● Problem to work on
The complete listing goes into the output exactly, without its pictures.

● Data to examine
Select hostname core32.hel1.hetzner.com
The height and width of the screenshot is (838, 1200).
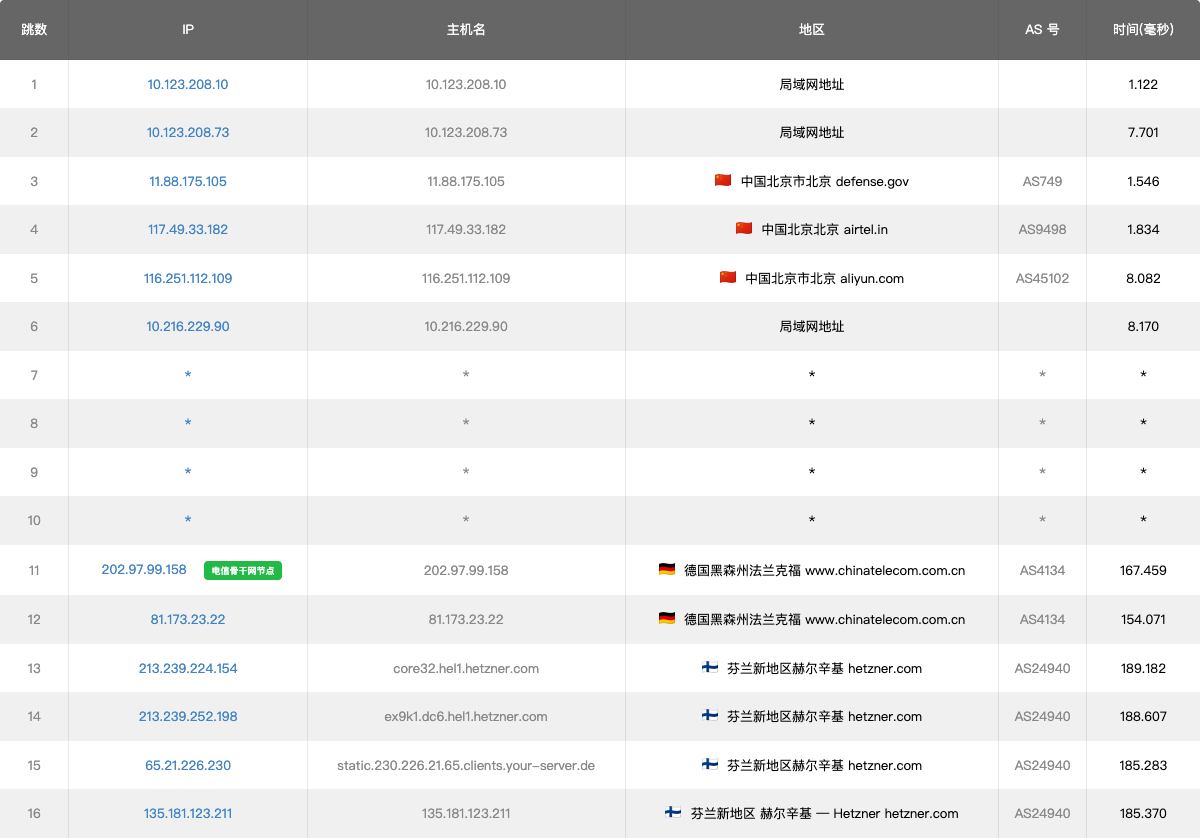[466, 668]
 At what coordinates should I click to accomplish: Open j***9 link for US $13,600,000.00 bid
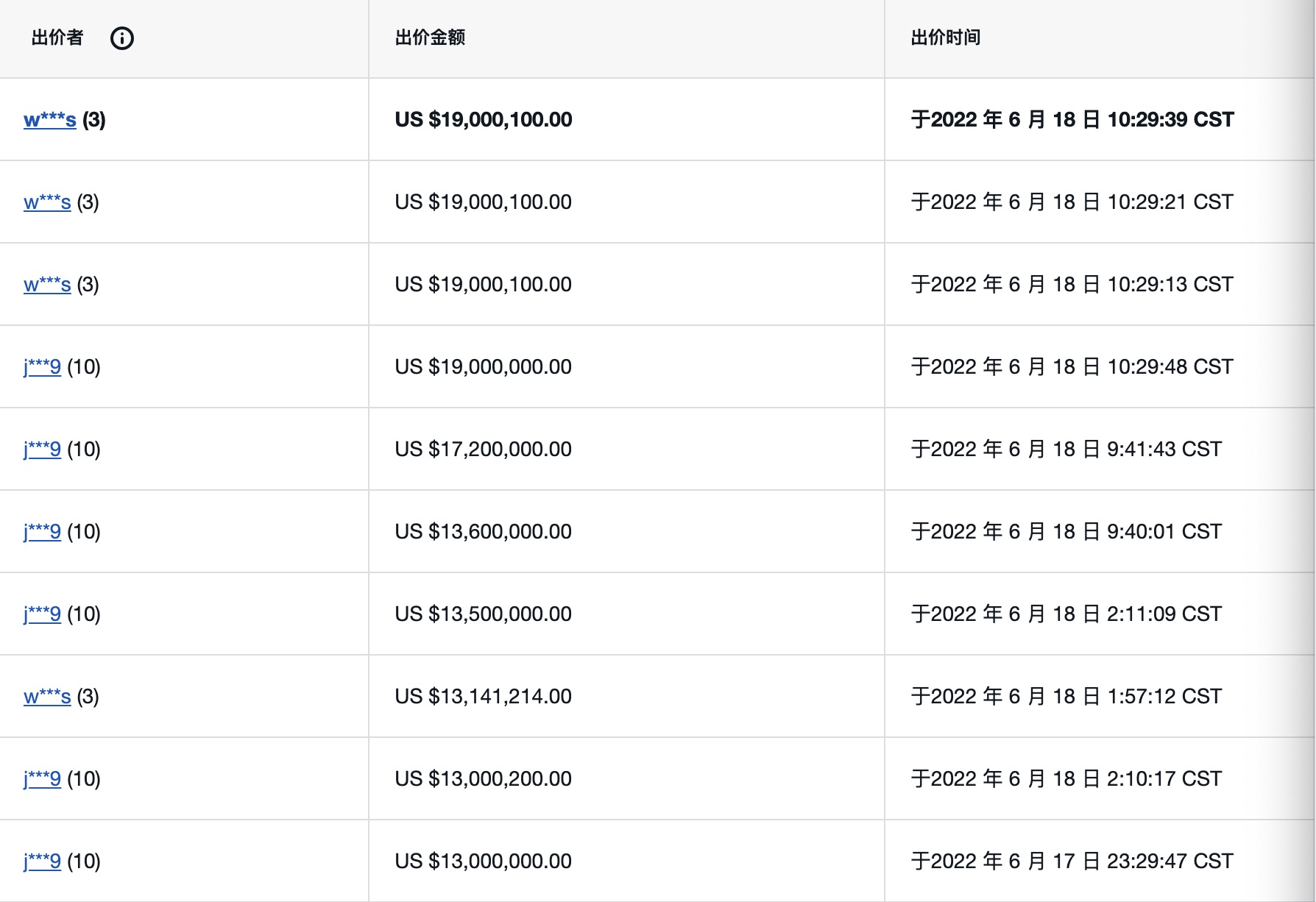pyautogui.click(x=42, y=532)
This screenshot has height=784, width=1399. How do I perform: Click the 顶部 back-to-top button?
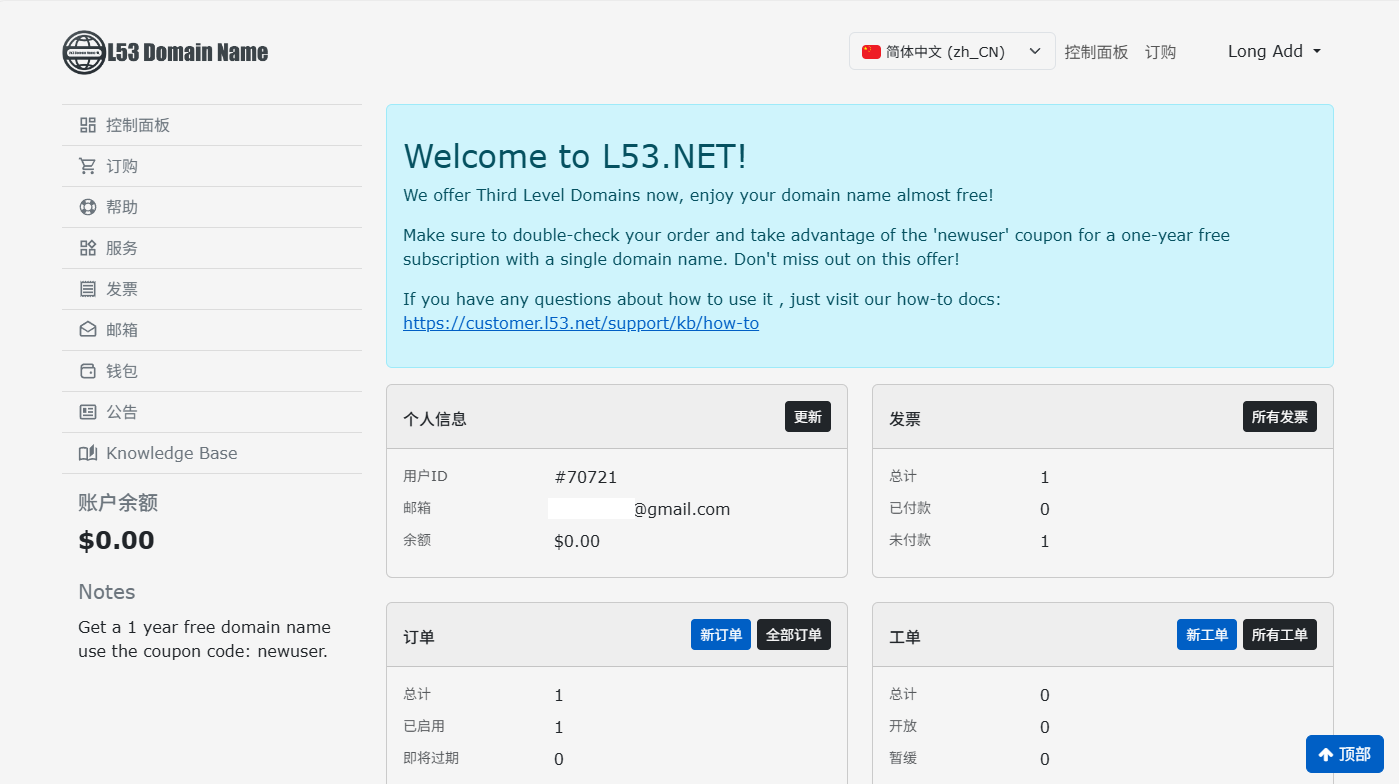(1344, 754)
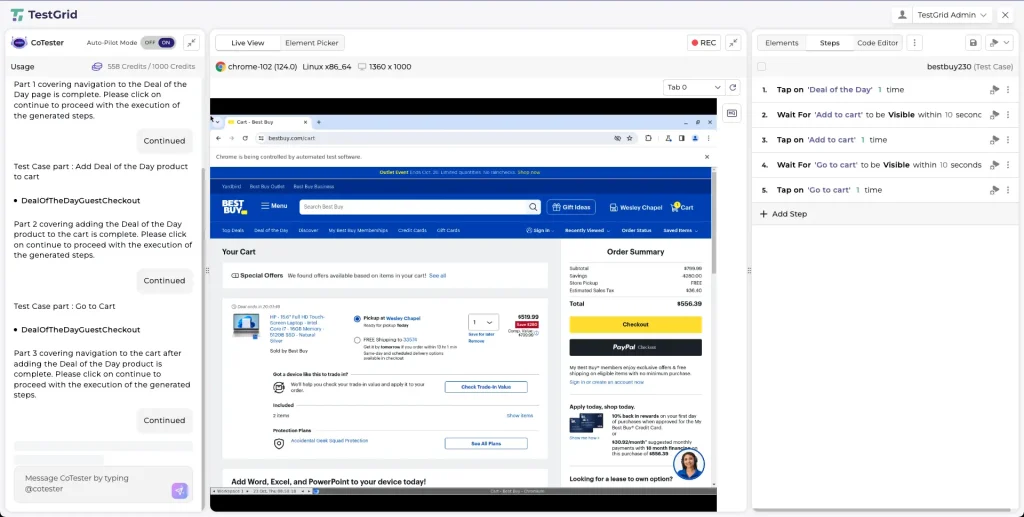Switch to the Element Picker tab
The width and height of the screenshot is (1024, 517).
point(311,43)
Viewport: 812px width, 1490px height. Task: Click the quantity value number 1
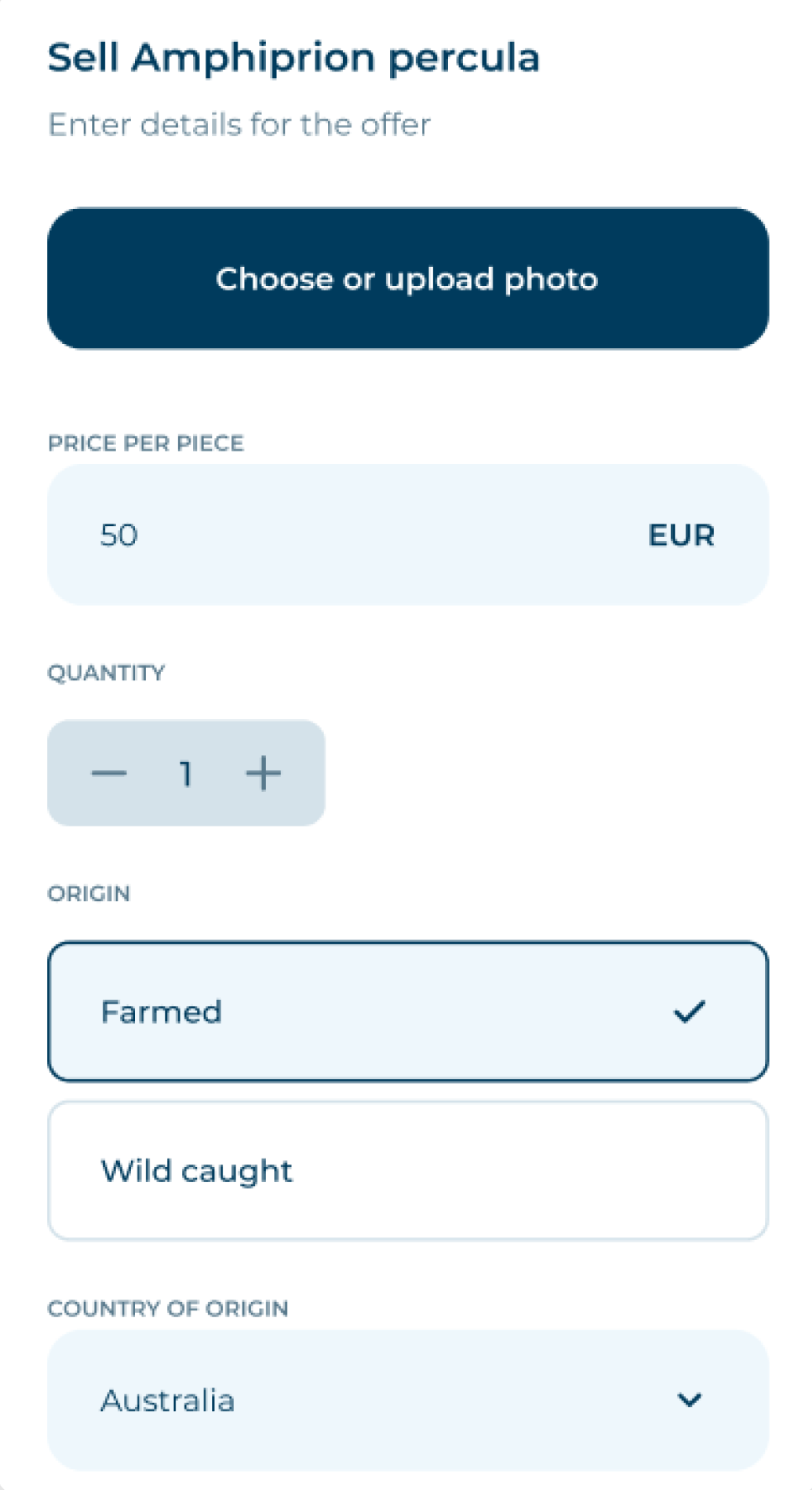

● Expected output
Select hostname core32.hel1.hetzner.com
The height and width of the screenshot is (838, 1200).
[466, 668]
 At what coordinates should I click to accomplish: Open j***9 link for US $13,600,000.00 bid
pyautogui.click(x=42, y=532)
This screenshot has height=784, width=1399. How do I perform: Click the 顶部 back-to-top button?
(1344, 754)
Switch to the Element Picker tab
The width and height of the screenshot is (1024, 517).
point(311,43)
Viewport: 812px width, 1490px height. Task: Click the quantity value number 1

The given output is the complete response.